▶ **SELECTED EXCERPT**

━━━━━━

By NICHOLE RIDDLE
Nichole Riddle is a communications intern with North Carolina Sea Grant. She is a senior majoring in international studies at North Carolina State University.
Many who journey to the Outer Banks take Interstate 95 to Rocky Mount, then U.S. 64 straight to the coast, with visions of sandy beaches and lighthouses on their minds. Those coming from the north drive 86 miles of highway, bypassing a shorter 59-mile path lined with historic towns, trails and parks.
“A lot of folks have the ability and the luxury of being able to slow down and enjoy life on the way, and make the trip part of the event, the adventure,” says Brian Roth, mayor of Plymouth and a member of the North Carolina Sea Grant advisory board. “Cut the Corner really plays to that very well because you’ve got several smaller communities that have a lot to offer.”

━━━━━━

▶ **TO DO**
1 > In the Outer Banks article, who is the mayor of Plymouth?
2 > Reproduce the Outer Banks article word for word from "By NICHOLE RIDDLE" to "Carolina State University.".

▶ **COLLECTED DATA**
━━━━━━

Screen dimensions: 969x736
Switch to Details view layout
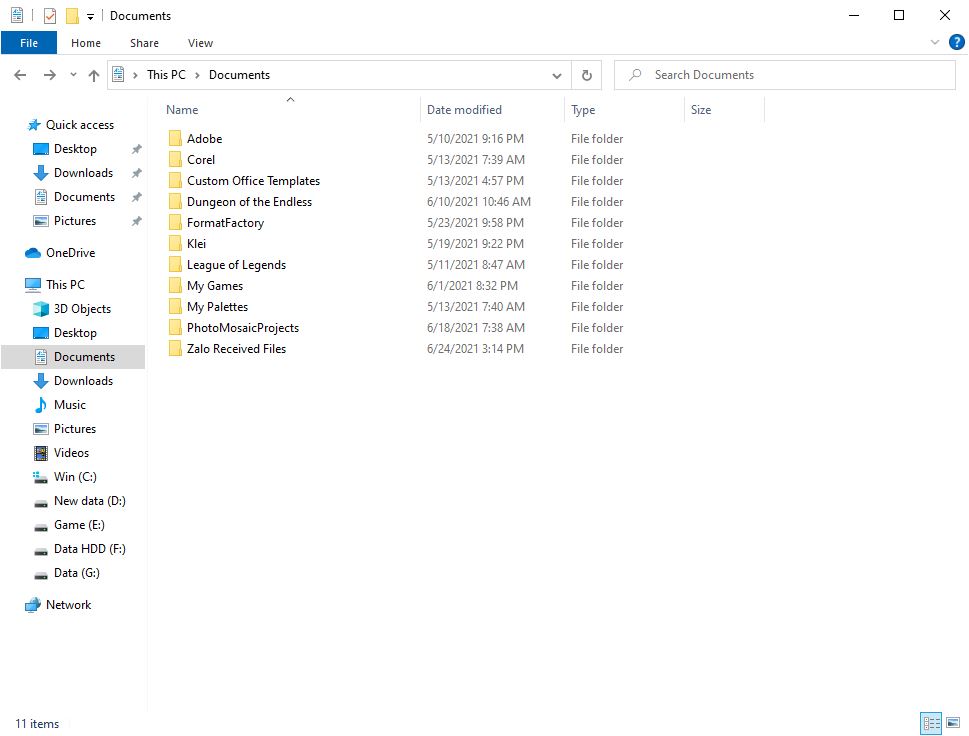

━━━━━━

▶ **ANSWERS**
1 > Brian Roth

2 >
By NICHOLE RIDDLE
Nichole Riddle is a communications intern with North Carolina Sea Grant. She is a senior majoring in international studies at North Carolina State University.